[Saved entries]
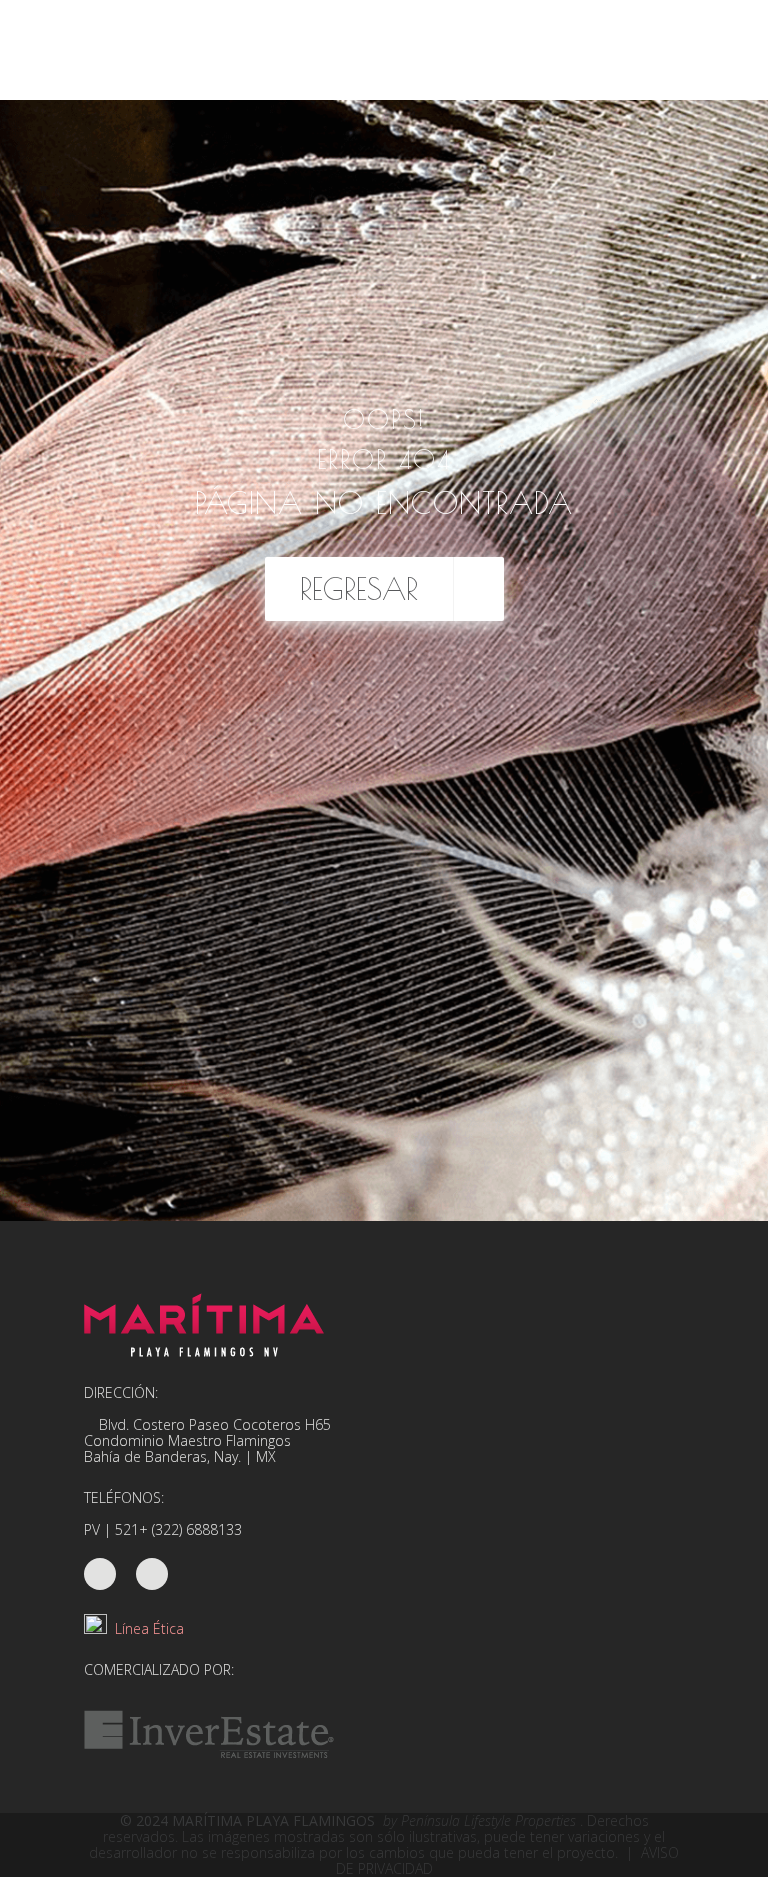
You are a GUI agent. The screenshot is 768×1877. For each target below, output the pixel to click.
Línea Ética (145, 1628)
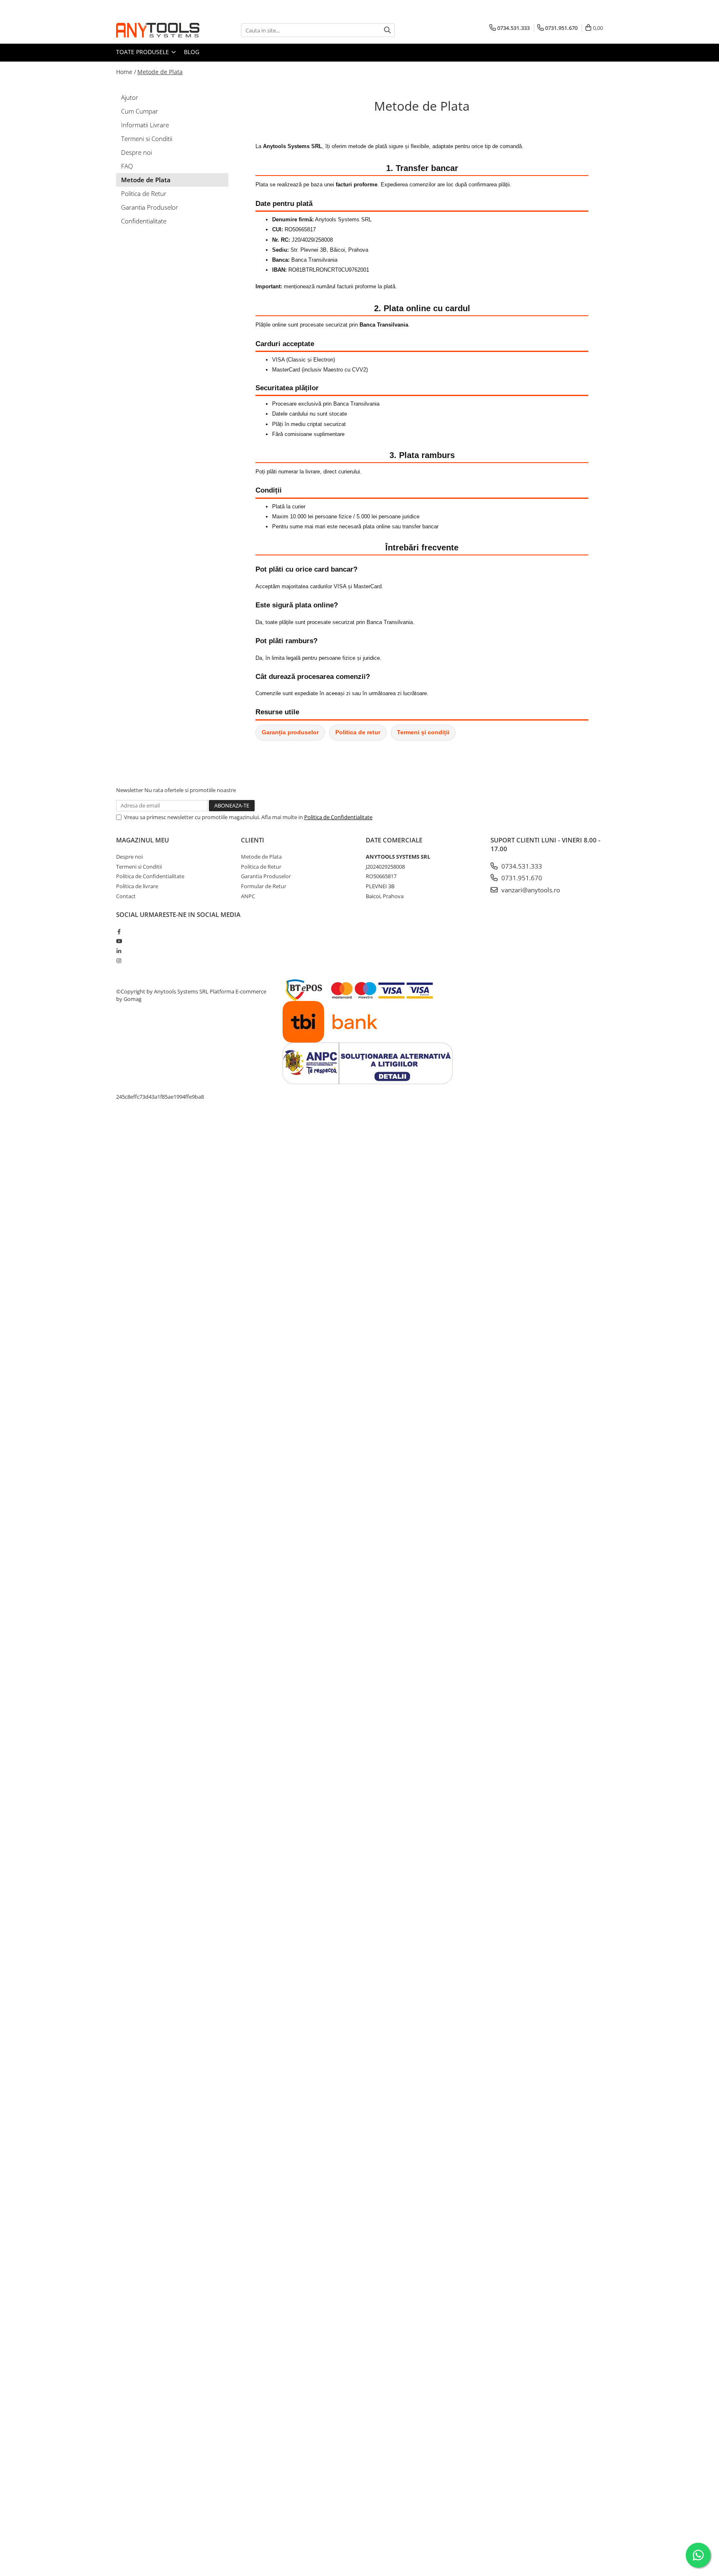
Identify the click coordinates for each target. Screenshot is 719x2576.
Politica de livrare (137, 886)
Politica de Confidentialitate (338, 817)
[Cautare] (387, 30)
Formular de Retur (263, 886)
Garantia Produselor (149, 207)
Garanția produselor (290, 732)
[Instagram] (118, 960)
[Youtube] (118, 941)
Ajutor (129, 97)
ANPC (248, 896)
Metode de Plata (160, 72)
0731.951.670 (521, 878)
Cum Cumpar (139, 111)
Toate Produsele (143, 52)
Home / (126, 72)
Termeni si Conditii (146, 138)
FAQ (127, 166)
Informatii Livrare (145, 125)
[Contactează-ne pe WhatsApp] (698, 2555)
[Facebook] (118, 931)
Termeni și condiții (423, 732)
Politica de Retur (143, 193)
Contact (126, 896)
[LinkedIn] (118, 951)
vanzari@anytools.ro (530, 890)
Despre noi (136, 152)
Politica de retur (357, 732)
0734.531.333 (521, 866)
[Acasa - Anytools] (157, 30)
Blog (191, 52)
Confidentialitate (143, 221)
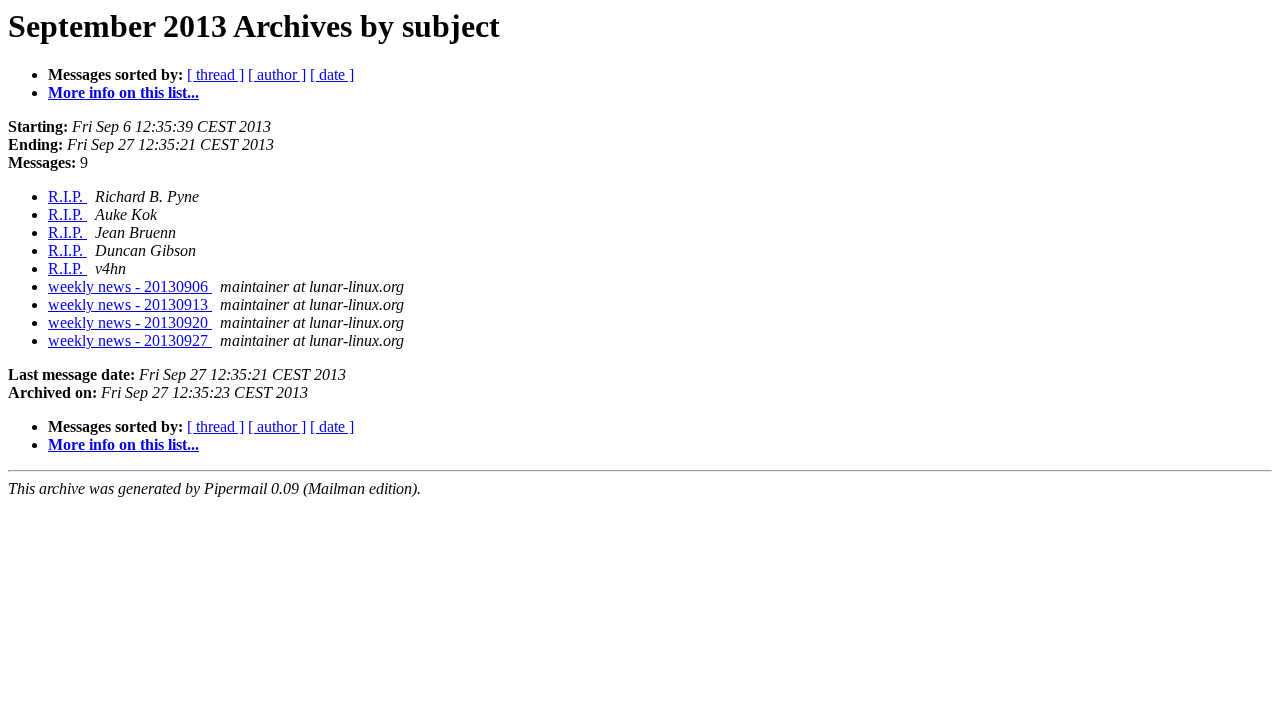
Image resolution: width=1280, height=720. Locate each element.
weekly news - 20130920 (130, 322)
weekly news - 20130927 (130, 340)
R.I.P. (67, 196)
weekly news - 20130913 (130, 304)
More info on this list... (123, 92)
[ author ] (277, 74)
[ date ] (332, 74)
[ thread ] (215, 74)
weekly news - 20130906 (130, 286)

* [EXERCISE DESCRIPTION]
The answer consists of every line above in which the word "target" occurs.

* [SOLUTION FOR THIS TASK]
You are a GUI agent. The screenshot is 768×1877. For each target below, output the pixel to click.
Identify the click coordinates for each target. Screenshot is 719x2576.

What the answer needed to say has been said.